3D-printed Action-figure and Mini's heads...your heads...

and, PR here...

My Modern Met (careful, I got pop-ups from the Etsy link!)

Tuesday, January 5, 2016

News View Etc..Stuff!

I've been a bit lazy for the last few days, I've got a bunch of stuff ready to go, but I know my Internet credit is running low, and I can't sort it out 'till next week so I'm rather husbanding it!

I did add a couple of images and text to the Mountain Troops post on the Airfix blog earlier tonight and will try to get some more texted-up over the next few days...it's a bit poor really, I think I've got more without text that with at the moment! I haven't done the links on that entry either but may return to it later tonight.
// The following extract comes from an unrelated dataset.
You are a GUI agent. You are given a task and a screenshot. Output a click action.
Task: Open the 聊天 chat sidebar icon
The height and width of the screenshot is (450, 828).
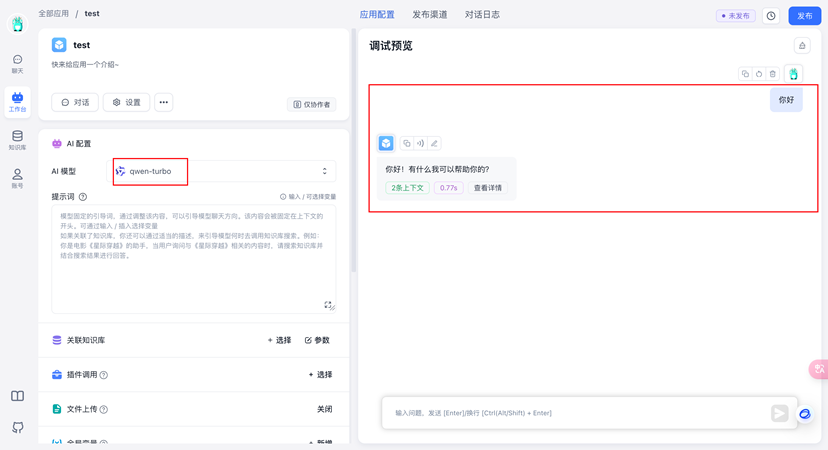tap(17, 63)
This is what's come in over the holiday period, arguably the three quietest weeks of the year for this sort of stuff! It's just never-ending...some of it from Paul, some from Mariya, some bought new, some from charity shops, some blogged already, some to be blogged soon, some to disappear for years before it gets its five minutes of fame here...and some bits have already been put away; the Funtastic Romans and some more capsule stuff!
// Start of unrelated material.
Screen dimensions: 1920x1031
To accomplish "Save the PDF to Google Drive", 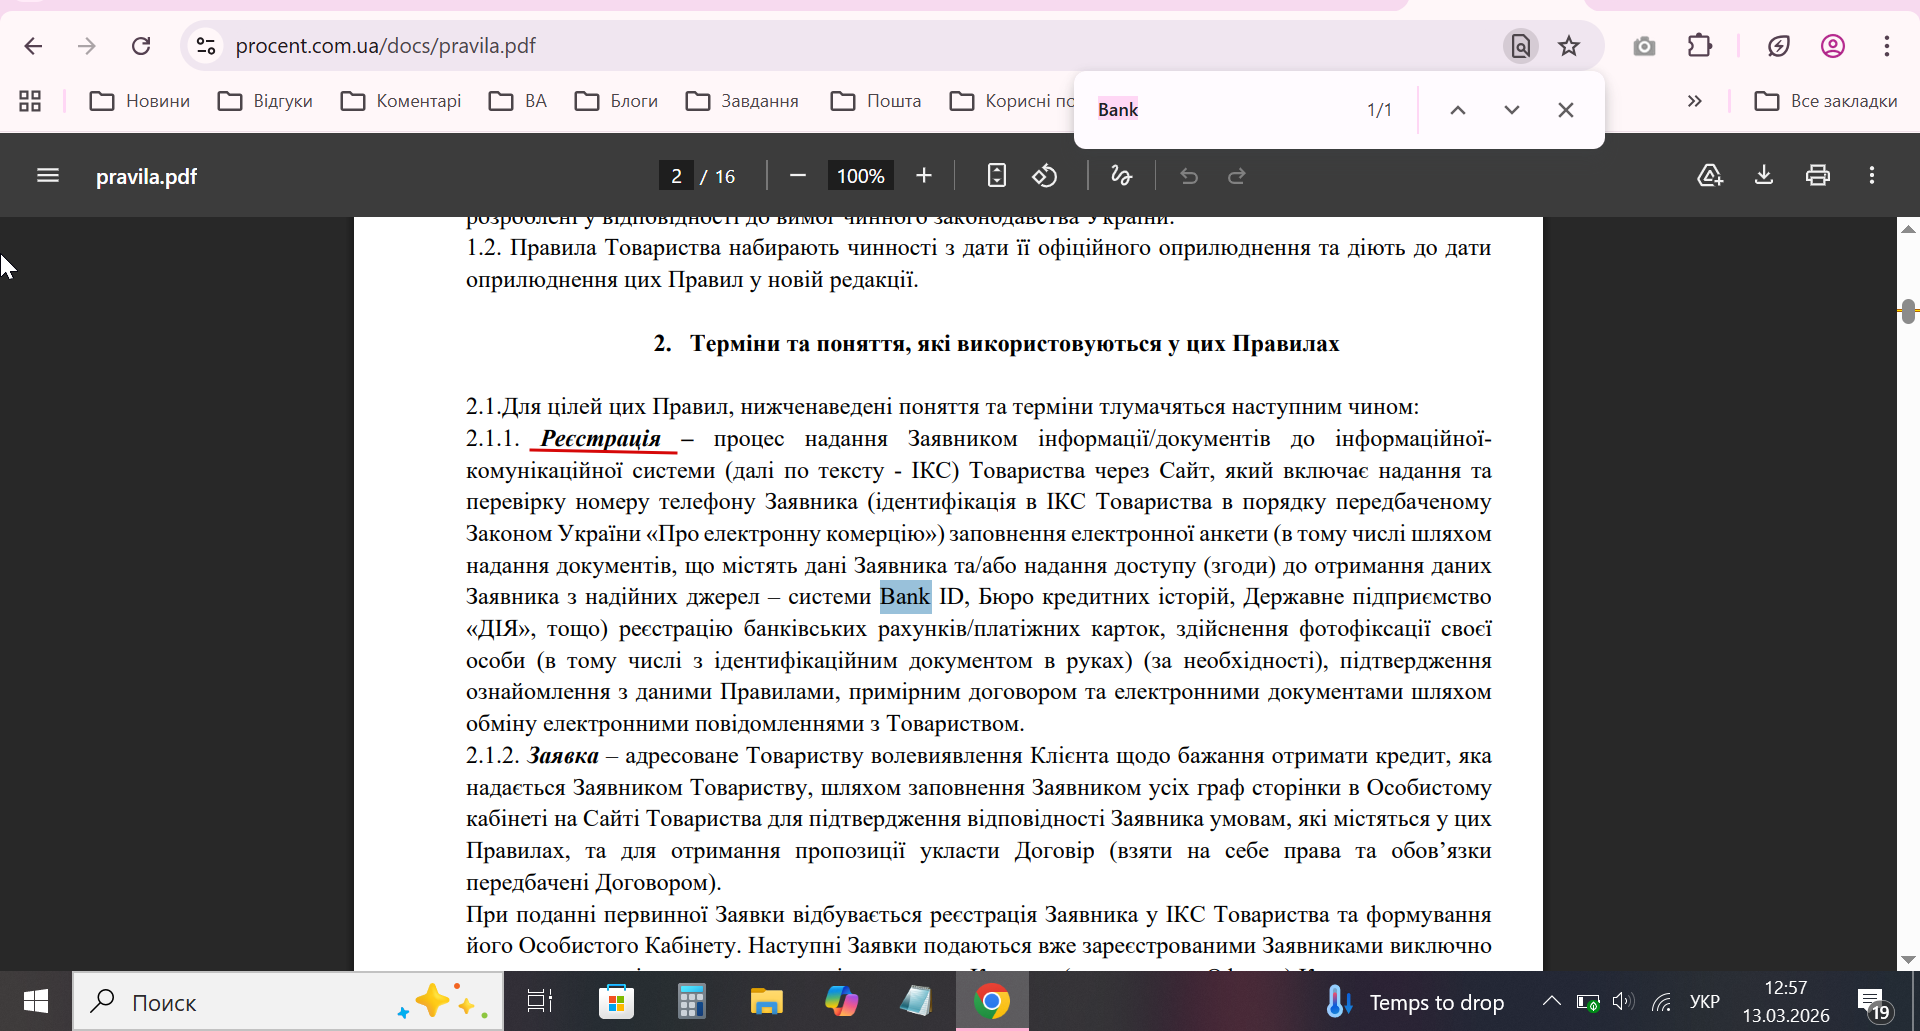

It's a month today since the paratrooper post and you will see - front centre - a Tobar parachuting Penguin! 1-pound-somthing in Hawkins Bazaar, not worth a follow-up post yet, he'll go in the box until I get the others out of storage. The half-size Britains tiger copy will probably end-up on the STS Animal Forum where tigers have just been voted show-and-tell of the month, while the two additional Deadstone Valley figures are waiting for the possibility of more additions next week.

So...more serious posting in a week or so, in the meantime I'll try and get the PW 161 review up in a day or two and I have a single collage 'flats' article ready which I will risk on Friday if I'm still on-line!

Saturday, January 2, 2016

L is for Lederfett

Which Bablefish assures me is leather-grease...I'm guessing some kind of neutral feed/water-proofer for leather like dubbin? Found (re-found!) whilst preparing an article on the cereal premium kits...

...this red four-engined 'plane - a windowed airliner -  probably dates from the 1950's and was given away as a premium with Solitär lederfett. The company is still going, but the name has been Anglicised to Solitaire (for a wider market?). The white wheels point to early Manurba, but it could just as easily be a Siku moulding or any one of a half-dozen others and I don't know which, yet.

The red Solitär model is all hard polystyrene with a casually applied sticker, the yellow one is all soft polyethylene and probably appeared as a more generic 'freebie' in 'lucky' bags of sweets and novelties in the 1970's.